Saved data entries
──────────────────────────────
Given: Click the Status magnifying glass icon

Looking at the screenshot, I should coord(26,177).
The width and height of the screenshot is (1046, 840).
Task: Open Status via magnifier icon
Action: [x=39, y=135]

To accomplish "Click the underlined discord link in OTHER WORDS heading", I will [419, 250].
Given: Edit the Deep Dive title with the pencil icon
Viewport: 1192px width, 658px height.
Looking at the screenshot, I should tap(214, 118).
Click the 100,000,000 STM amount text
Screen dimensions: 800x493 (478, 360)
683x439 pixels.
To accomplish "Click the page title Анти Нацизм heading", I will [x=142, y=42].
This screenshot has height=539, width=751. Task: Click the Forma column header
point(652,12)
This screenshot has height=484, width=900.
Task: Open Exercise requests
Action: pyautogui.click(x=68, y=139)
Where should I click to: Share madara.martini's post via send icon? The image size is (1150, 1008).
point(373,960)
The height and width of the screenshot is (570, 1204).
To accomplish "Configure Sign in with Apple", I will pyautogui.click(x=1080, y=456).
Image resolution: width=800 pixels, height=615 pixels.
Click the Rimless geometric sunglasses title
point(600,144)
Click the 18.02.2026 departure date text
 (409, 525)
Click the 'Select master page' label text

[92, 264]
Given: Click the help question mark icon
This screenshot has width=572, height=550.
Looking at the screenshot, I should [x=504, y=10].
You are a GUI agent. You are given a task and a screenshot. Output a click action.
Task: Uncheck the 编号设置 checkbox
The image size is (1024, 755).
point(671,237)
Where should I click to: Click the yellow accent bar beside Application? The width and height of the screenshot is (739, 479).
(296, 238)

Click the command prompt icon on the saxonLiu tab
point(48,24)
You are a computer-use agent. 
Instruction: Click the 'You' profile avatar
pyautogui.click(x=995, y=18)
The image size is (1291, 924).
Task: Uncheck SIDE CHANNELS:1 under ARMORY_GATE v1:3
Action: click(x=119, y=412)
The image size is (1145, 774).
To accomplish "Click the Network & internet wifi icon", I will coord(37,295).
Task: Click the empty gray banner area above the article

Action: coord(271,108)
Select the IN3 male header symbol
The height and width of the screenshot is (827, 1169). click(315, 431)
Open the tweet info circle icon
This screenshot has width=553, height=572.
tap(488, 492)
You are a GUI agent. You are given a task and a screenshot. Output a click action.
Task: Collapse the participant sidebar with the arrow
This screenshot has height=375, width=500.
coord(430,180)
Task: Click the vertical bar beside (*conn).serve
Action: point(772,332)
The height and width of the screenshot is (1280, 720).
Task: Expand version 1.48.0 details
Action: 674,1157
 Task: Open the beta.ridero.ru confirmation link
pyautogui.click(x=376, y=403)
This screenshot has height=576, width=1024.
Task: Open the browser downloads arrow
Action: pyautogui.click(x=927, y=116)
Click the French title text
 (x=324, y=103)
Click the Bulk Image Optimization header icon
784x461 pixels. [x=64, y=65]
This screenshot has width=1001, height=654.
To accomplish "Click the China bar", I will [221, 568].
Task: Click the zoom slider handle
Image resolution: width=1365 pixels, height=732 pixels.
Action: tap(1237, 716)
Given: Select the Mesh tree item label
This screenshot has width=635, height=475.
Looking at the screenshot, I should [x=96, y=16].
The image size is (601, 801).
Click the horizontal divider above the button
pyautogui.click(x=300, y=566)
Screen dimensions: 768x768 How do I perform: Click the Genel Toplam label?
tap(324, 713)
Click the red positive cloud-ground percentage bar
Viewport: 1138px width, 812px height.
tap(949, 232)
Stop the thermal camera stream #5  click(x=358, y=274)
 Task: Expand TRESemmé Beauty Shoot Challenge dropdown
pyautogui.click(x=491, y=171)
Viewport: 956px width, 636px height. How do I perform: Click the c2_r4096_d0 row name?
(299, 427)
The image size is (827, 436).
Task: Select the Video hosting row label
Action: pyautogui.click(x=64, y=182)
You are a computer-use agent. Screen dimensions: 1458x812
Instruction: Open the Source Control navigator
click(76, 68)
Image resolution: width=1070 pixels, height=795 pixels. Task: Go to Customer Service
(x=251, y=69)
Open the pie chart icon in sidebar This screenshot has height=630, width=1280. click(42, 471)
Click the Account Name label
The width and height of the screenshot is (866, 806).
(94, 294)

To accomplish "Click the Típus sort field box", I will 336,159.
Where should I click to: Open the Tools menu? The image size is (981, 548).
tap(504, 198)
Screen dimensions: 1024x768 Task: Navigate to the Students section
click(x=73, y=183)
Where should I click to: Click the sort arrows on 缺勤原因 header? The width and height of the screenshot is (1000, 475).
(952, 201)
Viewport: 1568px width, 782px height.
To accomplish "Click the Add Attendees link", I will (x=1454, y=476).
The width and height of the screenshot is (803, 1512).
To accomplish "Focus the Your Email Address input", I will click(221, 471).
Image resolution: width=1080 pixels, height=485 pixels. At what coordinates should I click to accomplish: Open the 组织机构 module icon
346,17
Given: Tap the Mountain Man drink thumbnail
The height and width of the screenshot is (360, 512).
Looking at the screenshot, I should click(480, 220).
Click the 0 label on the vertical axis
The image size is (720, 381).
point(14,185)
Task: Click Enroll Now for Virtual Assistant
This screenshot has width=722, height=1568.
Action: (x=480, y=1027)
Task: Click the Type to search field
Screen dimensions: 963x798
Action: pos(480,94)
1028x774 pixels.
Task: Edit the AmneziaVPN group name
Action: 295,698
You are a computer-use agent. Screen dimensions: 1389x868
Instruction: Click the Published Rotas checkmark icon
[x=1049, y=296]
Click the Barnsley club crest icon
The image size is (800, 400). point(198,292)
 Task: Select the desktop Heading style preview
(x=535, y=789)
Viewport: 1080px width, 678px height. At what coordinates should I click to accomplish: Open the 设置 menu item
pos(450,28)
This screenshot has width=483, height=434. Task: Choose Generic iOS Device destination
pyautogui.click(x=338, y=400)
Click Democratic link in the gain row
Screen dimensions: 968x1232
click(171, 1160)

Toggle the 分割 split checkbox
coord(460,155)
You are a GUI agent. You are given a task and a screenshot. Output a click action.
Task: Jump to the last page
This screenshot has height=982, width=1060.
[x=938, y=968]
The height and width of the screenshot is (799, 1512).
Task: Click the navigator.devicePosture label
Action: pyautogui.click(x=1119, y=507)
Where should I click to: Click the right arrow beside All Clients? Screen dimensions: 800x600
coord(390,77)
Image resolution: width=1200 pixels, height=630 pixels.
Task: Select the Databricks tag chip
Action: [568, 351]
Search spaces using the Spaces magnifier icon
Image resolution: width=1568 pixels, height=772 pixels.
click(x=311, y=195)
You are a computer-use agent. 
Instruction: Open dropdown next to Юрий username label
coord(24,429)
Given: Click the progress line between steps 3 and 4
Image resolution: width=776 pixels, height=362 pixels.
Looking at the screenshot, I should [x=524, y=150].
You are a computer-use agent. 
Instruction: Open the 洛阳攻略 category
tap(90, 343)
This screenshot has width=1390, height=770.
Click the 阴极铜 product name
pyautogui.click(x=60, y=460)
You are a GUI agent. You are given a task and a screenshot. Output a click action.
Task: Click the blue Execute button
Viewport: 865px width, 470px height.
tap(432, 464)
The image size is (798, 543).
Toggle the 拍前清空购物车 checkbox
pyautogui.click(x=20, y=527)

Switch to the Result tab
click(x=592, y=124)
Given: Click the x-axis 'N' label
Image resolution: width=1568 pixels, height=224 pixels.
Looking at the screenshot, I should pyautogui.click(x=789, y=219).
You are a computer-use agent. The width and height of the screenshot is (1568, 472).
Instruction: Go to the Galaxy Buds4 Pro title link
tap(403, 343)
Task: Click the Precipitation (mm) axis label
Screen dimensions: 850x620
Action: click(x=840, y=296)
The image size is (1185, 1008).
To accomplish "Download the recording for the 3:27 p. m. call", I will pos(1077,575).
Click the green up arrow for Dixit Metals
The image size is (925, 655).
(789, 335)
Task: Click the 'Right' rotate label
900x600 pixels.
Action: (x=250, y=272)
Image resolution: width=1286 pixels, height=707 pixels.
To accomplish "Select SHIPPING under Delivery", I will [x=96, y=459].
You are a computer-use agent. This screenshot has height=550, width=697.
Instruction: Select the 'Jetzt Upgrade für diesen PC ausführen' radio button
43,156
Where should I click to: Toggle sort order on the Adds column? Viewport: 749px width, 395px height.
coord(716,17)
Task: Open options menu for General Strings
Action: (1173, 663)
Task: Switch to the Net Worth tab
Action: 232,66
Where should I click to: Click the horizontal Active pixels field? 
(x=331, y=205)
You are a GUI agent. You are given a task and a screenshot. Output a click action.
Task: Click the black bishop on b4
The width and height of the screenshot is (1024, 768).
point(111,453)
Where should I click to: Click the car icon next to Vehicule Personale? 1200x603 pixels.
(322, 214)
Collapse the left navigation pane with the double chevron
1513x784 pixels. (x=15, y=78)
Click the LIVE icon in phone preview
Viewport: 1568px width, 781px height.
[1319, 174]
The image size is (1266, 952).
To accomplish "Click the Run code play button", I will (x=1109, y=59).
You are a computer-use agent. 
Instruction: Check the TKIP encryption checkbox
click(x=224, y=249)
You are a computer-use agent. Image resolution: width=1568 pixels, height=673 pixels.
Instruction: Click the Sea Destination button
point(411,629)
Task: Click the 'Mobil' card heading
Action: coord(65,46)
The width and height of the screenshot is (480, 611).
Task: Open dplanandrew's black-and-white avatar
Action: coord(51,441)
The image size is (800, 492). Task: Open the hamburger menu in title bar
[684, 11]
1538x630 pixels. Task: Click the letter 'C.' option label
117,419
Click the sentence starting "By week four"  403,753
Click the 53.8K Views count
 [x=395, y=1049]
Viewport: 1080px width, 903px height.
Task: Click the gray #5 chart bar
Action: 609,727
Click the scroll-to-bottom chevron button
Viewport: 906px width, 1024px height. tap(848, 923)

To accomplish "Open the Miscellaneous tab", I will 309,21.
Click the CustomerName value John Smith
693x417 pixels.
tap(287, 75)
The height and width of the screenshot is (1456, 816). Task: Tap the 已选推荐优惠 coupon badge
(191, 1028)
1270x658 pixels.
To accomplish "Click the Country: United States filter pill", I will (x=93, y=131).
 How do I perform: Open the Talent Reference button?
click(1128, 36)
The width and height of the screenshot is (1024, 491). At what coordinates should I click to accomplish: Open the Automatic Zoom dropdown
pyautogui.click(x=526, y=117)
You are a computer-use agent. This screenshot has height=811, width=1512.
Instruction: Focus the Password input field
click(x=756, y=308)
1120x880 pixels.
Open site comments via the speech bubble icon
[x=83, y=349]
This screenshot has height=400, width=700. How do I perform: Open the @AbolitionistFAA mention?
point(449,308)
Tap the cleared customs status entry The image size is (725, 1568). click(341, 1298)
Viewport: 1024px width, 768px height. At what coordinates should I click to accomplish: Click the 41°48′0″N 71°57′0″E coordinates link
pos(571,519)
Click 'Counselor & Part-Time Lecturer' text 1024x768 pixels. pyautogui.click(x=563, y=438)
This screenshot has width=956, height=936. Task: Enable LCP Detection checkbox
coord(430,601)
──────────────────────────────
- [Exercise instructions]: What you write must be the entries restated word for word, from the opening line through the one holding "The image size is (1145, 774).", with nothing else.

- [Reply]:
Given: Click the Status magnifying glass icon

Looking at the screenshot, I should coord(26,177).
The width and height of the screenshot is (1046, 840).
Task: Open Status via magnifier icon
Action: [x=39, y=135]

To accomplish "Click the underlined discord link in OTHER WORDS heading", I will [419, 250].
Given: Edit the Deep Dive title with the pencil icon
Viewport: 1192px width, 658px height.
Looking at the screenshot, I should tap(214, 118).
Click the 100,000,000 STM amount text
Screen dimensions: 800x493 (478, 360)
683x439 pixels.
To accomplish "Click the page title Анти Нацизм heading", I will [x=142, y=42].
This screenshot has height=539, width=751. Task: Click the Forma column header
point(652,12)
This screenshot has height=484, width=900.
Task: Open Exercise requests
Action: pyautogui.click(x=68, y=139)
Where should I click to: Share madara.martini's post via send icon? The image size is (1150, 1008).
point(373,960)
The height and width of the screenshot is (570, 1204).
To accomplish "Configure Sign in with Apple", I will pyautogui.click(x=1080, y=456).
Image resolution: width=800 pixels, height=615 pixels.
Click the Rimless geometric sunglasses title
point(600,144)
Click the 18.02.2026 departure date text
 (409, 525)
Click the 'Select master page' label text

[92, 264]
Given: Click the help question mark icon
This screenshot has width=572, height=550.
Looking at the screenshot, I should [x=504, y=10].
You are a GUI agent. You are given a task and a screenshot. Output a click action.
Task: Uncheck the 编号设置 checkbox
The image size is (1024, 755).
point(671,237)
Where should I click to: Click the yellow accent bar beside Application? The width and height of the screenshot is (739, 479).
(296, 238)

Click the command prompt icon on the saxonLiu tab
point(48,24)
You are a computer-use agent. 
Instruction: Click the 'You' profile avatar
pyautogui.click(x=995, y=18)
The image size is (1291, 924).
Task: Uncheck SIDE CHANNELS:1 under ARMORY_GATE v1:3
Action: click(x=119, y=412)
The image size is (1145, 774).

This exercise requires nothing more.